- Supplied passage
Fluttering flags, smoke, paper effigies of the wind horse, the harbinger of good fortune, falling like snow, the sound of hoofs, and the cries of horsemen, are the overpowering sights, sounds, and smells of a Laptse, a ritual that takes place several times a year in Ritoma to honour the local deities.
Buddhism spread into the Tibetan plateau from India in the 7th century, where the Bon religion thrived among many animistic cults. Buddhism gradually made its way, with temples and monasteries, establishing itself among the existing cults. Buddhist sages and lamas did not reject or oppose the existing order but gained its support by integrating the many deities that populated the hills, mountains, and rivers as protectors of the new faith.Tibetan Buddhists believe the human realm is just one of six. There are innumerable creatures that we do not see but are everywhere. Tibetans call them land owners; like humans, they differ in their ranks and powers. They are not considered sacred but call for respect and consideration. Like humans, they can become friends or enemies, protect or harm. With our greed and numerous concerns, we humans have moved away from the earth’s pulse, but they have not. They have become the link between the nomads, who rely on the environment for their livelihood, and Mother Earth's whims.
The Laptse ceremony, an integral part of pastoral life, is a way to show respect to the local masters of the hills, rivers, and lakes. In Ritoma, where the most important local deity, Amnye Tongra, occupies the highest hill, the clan members pledge allegiance and request his support and protection from drought, disease, and misfortune. They make offerings of incense, food, and even brocade, which they burn, and plant their clan arrows into a tower-like structure that dominates a hill and can be seen from miles away.

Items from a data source
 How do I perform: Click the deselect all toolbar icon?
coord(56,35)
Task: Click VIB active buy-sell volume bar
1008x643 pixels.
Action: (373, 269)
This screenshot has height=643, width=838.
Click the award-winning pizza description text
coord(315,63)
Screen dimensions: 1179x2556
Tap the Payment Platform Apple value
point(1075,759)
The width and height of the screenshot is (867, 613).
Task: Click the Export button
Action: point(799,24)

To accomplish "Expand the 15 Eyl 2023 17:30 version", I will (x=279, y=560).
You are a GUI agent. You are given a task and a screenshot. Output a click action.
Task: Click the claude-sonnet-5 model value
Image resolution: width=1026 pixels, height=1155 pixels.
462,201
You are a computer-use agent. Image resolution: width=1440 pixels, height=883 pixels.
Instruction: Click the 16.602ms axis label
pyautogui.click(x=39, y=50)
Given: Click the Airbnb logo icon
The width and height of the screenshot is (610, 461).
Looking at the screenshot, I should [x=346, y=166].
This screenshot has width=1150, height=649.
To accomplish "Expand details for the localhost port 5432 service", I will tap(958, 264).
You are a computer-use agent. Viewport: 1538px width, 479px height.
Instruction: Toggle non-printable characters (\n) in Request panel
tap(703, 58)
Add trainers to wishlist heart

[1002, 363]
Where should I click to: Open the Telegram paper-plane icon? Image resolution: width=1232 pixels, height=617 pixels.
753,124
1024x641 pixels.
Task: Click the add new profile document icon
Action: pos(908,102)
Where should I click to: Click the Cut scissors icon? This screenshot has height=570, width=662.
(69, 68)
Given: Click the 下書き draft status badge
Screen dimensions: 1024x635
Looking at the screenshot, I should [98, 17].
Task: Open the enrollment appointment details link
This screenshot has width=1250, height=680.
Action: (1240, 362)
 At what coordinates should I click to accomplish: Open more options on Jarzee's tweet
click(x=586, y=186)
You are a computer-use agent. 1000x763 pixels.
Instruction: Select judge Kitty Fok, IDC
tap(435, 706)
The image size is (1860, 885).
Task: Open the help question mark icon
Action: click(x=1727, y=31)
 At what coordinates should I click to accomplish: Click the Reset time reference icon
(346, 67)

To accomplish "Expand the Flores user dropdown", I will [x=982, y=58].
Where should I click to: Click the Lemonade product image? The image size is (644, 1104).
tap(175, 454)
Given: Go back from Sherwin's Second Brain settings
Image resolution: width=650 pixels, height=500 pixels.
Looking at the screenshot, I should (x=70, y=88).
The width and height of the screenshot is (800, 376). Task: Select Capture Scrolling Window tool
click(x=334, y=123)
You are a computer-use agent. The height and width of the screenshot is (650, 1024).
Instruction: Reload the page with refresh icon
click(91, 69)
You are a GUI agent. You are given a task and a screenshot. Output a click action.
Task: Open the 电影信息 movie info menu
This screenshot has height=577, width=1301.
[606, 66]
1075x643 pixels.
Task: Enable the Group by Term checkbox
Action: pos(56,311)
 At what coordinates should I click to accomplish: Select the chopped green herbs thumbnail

- Aim of the exercise
Duplicate the passage from the Laptse ceremony text starting with "Fluttering flags, smoke, paper" and going on through "the local deities.". The rows play no part in what comes next.

- Response to this task
Fluttering flags, smoke, paper effigies of the wind horse, the harbinger of good fortune, falling like snow, the sound of hoofs, and the cries of horsemen, are the overpowering sights, sounds, and smells of a Laptse, a ritual that takes place several times a year in Ritoma to honour the local deities.